幸い忘れ物は有りませんでしたが何しろ久々の組み立てなので色々手順を忘れています。
時間が掛かりながらも何とか組み上がり明るい星を導入して冷却カメラのピント出しを行いました。こちらは問題なし。

次にガイドカメラのピント出しを行おうとしますが全然星が写りません。ケーブルの不調やらPCの問題やらPDHguidingやらLodestarやら色々疑って切り分け作業を行いましたが全く分かりません。時間はどんどん経過するしもう諦めて以前のガイド鏡を使おうかと思い始めた時ふと頭をよぎったことがありました。
まさか・・とおもいつつOAG9のプリズムを引き出してみると・・・

見事にプリズムが逆向きに刺さっていました。

新しいおもちゃが嬉しくて色々弄っていたので何処かで刺し間違えたんですね。トホホ・・
気を取り直して正しい向きに刺し直し早速ピント出しです。
ようやくうっすらと星らしき光が写りました。
しかしどうも背景が明るくガイド星が今一つよく見えません。
今まで使っていたDSI pro2の方が遙かにコントラストが良いのです。
何やら設定が有るのではと格闘すること数十分、ようやくガイドカメラのGAINがらみの設定らしきが分かりました。急いで設定し直してようやくまともにガイド星が写りました。
ここまで到着から約2時間

これでようやく撮影に入れそうだと対象を導入してガイド星を選択しキャリブレーション実行。
しかしキャリブレーションでERRORがでます。
ERRORメッセージを見ると何やら「RAの動きが悪いんじゃない」的なことが書いてあります。
これはケーブル刺し忘れで良く見るメッセージなのでまた刺し忘れたかとガイドケーブルを確認してみましたが問題なし。接触不良も疑って何度も抜き差ししても変わらず。そんなことを繰り返していたら今度はPCがハングアップ
この日撮影を考えていたさそり座はドンドン上がってくるし、もうイライラもピークで機材を蹴り倒したい衝動に駆られますが何とか我慢。

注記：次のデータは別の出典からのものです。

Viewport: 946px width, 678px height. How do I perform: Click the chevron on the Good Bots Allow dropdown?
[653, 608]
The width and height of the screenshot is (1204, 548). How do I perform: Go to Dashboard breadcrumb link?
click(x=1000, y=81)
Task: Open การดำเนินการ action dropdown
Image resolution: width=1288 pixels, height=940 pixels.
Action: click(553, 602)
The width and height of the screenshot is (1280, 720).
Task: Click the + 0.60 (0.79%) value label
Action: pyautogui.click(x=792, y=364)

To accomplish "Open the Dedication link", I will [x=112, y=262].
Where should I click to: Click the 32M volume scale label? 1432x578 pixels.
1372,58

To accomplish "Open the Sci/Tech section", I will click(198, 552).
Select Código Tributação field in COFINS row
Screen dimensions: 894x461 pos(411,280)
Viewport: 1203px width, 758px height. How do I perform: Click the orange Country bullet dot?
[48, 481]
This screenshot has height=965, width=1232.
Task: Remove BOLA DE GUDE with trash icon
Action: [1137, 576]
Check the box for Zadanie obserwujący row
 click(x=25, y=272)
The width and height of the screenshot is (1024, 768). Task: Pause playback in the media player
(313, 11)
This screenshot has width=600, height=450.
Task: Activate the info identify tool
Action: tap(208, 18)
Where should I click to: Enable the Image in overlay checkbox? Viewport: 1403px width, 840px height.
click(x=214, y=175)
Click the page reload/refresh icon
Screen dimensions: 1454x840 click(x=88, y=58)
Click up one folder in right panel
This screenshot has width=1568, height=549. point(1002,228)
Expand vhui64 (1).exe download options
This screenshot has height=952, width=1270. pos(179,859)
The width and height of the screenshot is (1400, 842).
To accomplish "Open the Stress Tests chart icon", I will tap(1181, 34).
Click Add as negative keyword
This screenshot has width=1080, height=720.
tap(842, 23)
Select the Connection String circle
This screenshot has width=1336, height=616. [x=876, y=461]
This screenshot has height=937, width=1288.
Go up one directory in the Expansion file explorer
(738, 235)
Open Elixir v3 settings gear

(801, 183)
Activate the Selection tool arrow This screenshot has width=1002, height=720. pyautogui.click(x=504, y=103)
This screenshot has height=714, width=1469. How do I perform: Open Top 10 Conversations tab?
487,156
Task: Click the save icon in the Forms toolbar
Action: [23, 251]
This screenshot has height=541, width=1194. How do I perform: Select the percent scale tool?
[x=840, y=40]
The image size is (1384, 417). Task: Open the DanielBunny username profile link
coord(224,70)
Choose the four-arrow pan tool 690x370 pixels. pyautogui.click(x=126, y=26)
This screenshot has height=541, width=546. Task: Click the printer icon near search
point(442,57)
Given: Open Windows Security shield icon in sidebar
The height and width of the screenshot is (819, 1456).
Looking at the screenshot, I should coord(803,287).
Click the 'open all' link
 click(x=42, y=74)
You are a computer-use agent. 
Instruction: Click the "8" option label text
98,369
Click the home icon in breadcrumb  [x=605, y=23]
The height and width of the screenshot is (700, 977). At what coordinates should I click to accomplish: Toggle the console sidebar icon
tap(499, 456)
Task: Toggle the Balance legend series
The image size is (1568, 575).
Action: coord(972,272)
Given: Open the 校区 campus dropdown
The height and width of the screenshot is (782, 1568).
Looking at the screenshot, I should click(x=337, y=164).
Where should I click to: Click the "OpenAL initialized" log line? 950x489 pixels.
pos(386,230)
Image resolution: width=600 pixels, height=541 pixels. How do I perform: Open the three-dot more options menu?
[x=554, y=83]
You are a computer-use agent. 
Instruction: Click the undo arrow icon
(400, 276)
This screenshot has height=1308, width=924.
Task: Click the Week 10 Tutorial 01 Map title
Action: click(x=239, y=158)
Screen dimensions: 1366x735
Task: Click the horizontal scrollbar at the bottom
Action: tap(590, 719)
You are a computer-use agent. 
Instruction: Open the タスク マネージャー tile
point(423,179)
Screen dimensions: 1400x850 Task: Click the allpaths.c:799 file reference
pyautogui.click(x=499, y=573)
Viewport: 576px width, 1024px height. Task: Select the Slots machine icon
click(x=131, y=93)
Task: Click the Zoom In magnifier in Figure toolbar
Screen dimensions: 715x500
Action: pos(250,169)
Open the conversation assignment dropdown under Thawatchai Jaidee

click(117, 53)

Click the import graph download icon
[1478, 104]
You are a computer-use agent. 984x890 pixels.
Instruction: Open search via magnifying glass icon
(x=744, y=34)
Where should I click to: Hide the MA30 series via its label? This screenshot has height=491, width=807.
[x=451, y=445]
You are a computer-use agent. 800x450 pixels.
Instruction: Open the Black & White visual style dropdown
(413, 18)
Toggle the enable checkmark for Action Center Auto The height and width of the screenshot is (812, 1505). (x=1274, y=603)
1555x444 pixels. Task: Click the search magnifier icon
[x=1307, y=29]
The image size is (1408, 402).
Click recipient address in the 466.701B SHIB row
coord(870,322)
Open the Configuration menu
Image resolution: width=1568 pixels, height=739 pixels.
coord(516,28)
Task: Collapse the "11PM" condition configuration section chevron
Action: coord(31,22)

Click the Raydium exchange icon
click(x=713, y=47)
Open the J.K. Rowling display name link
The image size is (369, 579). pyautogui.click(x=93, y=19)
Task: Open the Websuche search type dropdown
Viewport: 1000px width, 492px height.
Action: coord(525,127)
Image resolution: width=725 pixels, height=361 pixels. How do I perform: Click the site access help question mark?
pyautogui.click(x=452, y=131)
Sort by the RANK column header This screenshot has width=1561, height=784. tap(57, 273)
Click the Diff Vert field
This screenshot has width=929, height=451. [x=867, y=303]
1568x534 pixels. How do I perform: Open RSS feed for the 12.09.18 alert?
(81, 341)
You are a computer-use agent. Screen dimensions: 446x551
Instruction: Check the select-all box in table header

ブツブツと独り言を言いながら頭を冷やして考えてみると自作したガイドケーブルが動作未確認で有ることを思い出しました。
このガイドカメラは三基さんの改造が施されていてガイドケーブルがストレートではなくクロスケーブルを使うタイプになっています。クロスケーブルは買うと結構なお値段なので工具をAmazonで購入して自作したのです。(その方が安上がりです)
長さを変えて何本か作ったのですが今回使用したケーブルは事前に導通確認をしていませんでした。これが怪しいと思い導通確認済みの短めのケーブルに変えたところキャリブレーションは成功しました。やはり事前確認はしっかりやっておかないとダメですね。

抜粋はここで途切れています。